Dataset entries
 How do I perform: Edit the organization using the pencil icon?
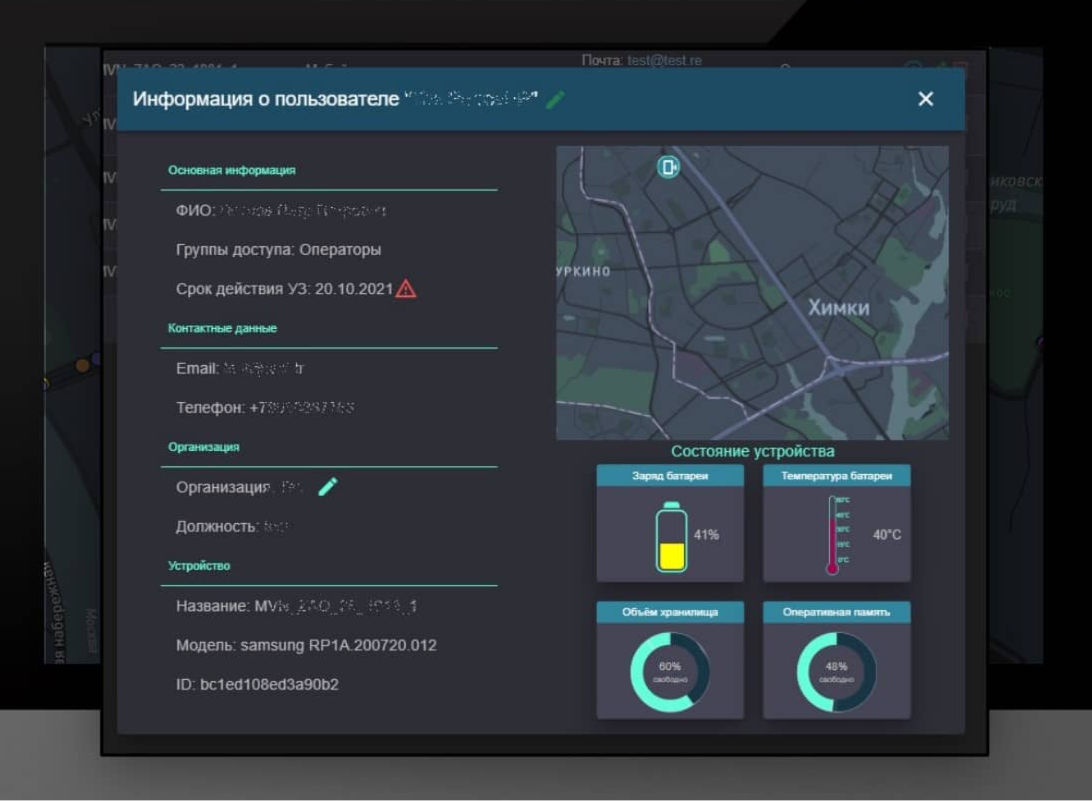coord(327,487)
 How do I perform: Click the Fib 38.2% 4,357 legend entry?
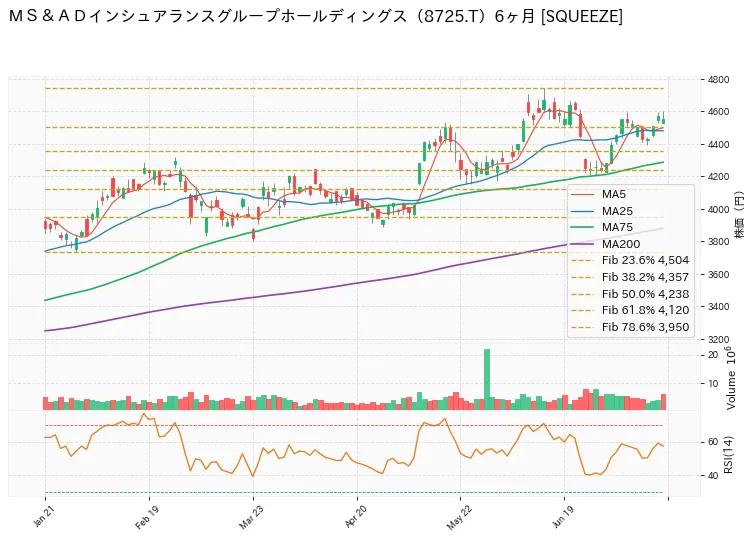click(631, 277)
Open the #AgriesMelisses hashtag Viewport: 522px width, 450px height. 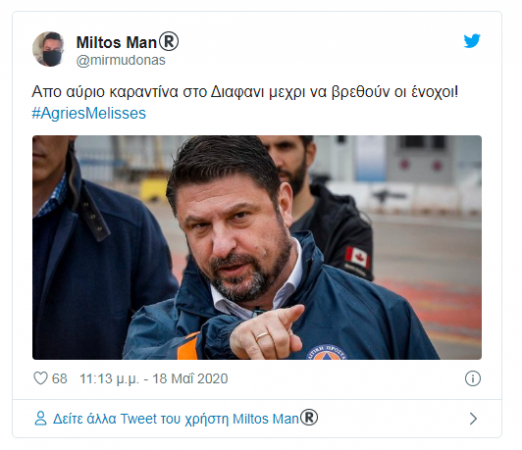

:: Work order ::
Every entry above needs to be printed again exactly, with its pictures left out.

:: Solved problem ::
 How do I perform: Edit the organization using the pencil icon?
coord(327,487)
 How do I perform: Click the Fib 38.2% 4,357 legend entry?
click(631, 277)
Open the #AgriesMelisses hashtag Viewport: 522px width, 450px height. 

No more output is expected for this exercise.